BRIEF: Would you repeat every line of the material exactly?
──────
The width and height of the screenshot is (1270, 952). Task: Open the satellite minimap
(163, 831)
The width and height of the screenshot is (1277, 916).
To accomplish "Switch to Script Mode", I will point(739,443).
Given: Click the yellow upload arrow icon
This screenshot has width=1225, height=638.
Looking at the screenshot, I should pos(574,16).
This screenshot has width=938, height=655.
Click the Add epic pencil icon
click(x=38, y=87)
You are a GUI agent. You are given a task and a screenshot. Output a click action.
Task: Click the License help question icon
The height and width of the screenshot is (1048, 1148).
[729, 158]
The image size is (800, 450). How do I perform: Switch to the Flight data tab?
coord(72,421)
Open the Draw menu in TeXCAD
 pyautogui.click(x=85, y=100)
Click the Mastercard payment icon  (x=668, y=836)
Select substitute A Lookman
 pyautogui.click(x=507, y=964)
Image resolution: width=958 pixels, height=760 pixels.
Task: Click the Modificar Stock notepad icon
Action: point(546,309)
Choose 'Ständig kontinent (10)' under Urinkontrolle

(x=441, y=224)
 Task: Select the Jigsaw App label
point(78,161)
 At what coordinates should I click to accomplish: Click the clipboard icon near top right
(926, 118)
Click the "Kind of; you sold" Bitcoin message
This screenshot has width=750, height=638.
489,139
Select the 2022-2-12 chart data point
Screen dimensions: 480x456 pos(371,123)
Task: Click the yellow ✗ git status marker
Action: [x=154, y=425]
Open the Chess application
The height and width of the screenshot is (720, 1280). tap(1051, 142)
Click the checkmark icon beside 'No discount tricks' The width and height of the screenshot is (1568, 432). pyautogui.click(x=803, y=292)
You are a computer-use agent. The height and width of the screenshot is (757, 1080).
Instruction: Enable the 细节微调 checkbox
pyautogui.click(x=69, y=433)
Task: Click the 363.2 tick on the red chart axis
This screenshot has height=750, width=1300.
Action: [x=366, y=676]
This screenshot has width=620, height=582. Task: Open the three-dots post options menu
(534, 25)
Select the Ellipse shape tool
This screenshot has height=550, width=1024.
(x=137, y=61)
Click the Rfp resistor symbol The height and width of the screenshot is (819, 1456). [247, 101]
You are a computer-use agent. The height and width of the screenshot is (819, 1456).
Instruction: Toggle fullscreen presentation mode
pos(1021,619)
──────
YOUR RESPONSE:
The width and height of the screenshot is (1270, 952). Task: Open the satellite minimap
(163, 831)
The width and height of the screenshot is (1277, 916).
To accomplish "Switch to Script Mode", I will point(739,443).
Given: Click the yellow upload arrow icon
This screenshot has width=1225, height=638.
Looking at the screenshot, I should pos(574,16).
This screenshot has width=938, height=655.
Click the Add epic pencil icon
click(x=38, y=87)
You are a GUI agent. You are given a task and a screenshot. Output a click action.
Task: Click the License help question icon
The height and width of the screenshot is (1048, 1148).
[729, 158]
The image size is (800, 450). How do I perform: Switch to the Flight data tab?
coord(72,421)
Open the Draw menu in TeXCAD
 pyautogui.click(x=85, y=100)
Click the Mastercard payment icon  (x=668, y=836)
Select substitute A Lookman
 pyautogui.click(x=507, y=964)
Image resolution: width=958 pixels, height=760 pixels.
Task: Click the Modificar Stock notepad icon
Action: point(546,309)
Choose 'Ständig kontinent (10)' under Urinkontrolle

(x=441, y=224)
 Task: Select the Jigsaw App label
point(78,161)
 At what coordinates should I click to accomplish: Click the clipboard icon near top right
(926, 118)
Click the "Kind of; you sold" Bitcoin message
This screenshot has width=750, height=638.
489,139
Select the 2022-2-12 chart data point
Screen dimensions: 480x456 pos(371,123)
Task: Click the yellow ✗ git status marker
Action: [x=154, y=425]
Open the Chess application
The height and width of the screenshot is (720, 1280). tap(1051, 142)
Click the checkmark icon beside 'No discount tricks' The width and height of the screenshot is (1568, 432). pyautogui.click(x=803, y=292)
You are a computer-use agent. The height and width of the screenshot is (757, 1080).
Instruction: Enable the 细节微调 checkbox
pyautogui.click(x=69, y=433)
Task: Click the 363.2 tick on the red chart axis
This screenshot has height=750, width=1300.
Action: [x=366, y=676]
This screenshot has width=620, height=582. Task: Open the three-dots post options menu
(534, 25)
Select the Ellipse shape tool
This screenshot has height=550, width=1024.
(x=137, y=61)
Click the Rfp resistor symbol The height and width of the screenshot is (819, 1456). [247, 101]
You are a computer-use agent. The height and width of the screenshot is (819, 1456).
Instruction: Toggle fullscreen presentation mode
pos(1021,619)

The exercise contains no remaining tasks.